FIGURE 3.

LAPTM5 is required for TLR4 and NOD2-mediated activation of NF-κB and for TLR4-dependent MAPK signaling. A and B, knockdown of LAPTM5 leads to reduced TLR4-mediated NF-κB and MAPK activation. Stable RAW264.7 cells expressing control or LAPTM5 shRNA were stimulated with 1 μg/ml LPS for the indicated times. The cells were lysed and analyzed by immunoblotting with antibodies toward phosphorylated NF-κB (p-NF-κB (p65)), NF-κB (p65), IκBα, and actin (A) and phosphorylated JNK1/2 (p-JNK1/2), p38 (p-p38), and Erk1/2 (p-Erk1/2) and the respective total levels of these downstream effectors (B).
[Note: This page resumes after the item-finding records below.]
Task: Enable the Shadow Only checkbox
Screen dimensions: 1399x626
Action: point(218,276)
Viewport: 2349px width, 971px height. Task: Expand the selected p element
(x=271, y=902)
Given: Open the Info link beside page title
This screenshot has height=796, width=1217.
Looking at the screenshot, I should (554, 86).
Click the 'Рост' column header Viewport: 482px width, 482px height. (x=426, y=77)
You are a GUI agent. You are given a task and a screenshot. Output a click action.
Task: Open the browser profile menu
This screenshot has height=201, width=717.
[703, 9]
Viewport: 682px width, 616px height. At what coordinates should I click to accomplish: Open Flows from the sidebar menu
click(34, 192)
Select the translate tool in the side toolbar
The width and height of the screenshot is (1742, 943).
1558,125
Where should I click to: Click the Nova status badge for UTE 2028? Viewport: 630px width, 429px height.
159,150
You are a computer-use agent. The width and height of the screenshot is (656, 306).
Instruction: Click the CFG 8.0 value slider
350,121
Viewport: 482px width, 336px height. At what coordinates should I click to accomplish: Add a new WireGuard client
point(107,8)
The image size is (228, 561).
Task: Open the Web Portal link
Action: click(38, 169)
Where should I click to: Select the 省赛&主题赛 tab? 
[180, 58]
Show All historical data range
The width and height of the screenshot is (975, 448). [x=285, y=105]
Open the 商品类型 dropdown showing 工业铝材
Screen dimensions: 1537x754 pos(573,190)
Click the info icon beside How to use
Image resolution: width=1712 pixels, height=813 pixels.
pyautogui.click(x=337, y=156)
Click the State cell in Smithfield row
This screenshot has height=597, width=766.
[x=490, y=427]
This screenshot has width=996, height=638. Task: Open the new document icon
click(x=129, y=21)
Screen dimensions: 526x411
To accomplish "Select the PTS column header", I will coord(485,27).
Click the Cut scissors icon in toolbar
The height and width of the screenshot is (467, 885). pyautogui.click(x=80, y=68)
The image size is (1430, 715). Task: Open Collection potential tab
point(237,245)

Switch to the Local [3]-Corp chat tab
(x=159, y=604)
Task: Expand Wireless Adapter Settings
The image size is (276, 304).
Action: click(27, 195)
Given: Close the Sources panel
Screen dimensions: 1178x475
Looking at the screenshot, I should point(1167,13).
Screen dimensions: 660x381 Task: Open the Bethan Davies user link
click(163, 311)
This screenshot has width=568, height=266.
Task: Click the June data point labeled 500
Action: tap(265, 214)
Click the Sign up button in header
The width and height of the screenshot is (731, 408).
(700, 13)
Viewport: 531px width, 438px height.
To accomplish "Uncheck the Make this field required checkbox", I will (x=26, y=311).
C and D, knock-out of LAPTM5 leads to reduced TLR4-dependent NF-κB and MAPK activation. BMDMs from wild-type (LAPTM5^+/+) and LAPTM5 knock-out (LAPTM5^−/−) mice were stimulated with 100 ng/ml LPS, lysed at the designated time points, and subjected to immunoblot analysis with antibodies as indicated in A. E, exogenous expression of LAPTM5 in LAPTM5^−/− BMDMs partially rescues NF-κB activation. LAPTM5^−/− BMDMs were transduced with a retrovirus expressing GFP alone (GFP) or GFP-IRES HA-tagged LAPTM5 (HA-LAPTM5). Panel i, cells were stimulated with 100 ng/ml LPS, lysed at the indicated time points, and subjected to immunoblot analysis with antibodies as indicated in A. Panel ii, expression of HA-tagged LAPTM5. The cell lysates were immunoblotted with anti-HA antibodies to detect exogenous HA-LAPTM5 or actin antibodies as a control for protein loading. F and G, LAPTM5 knockdown results in reduced NOD2-mediated NF-κB activation. Stable RAW264.7 cells expressing control or LAPTM5 shRNA were stimulated with 10 μg/ml MDP (D) or 10 μg/ml inactive MDP isomer (E). After the indicated time periods, the cells were lysed and immunoblotted as in A.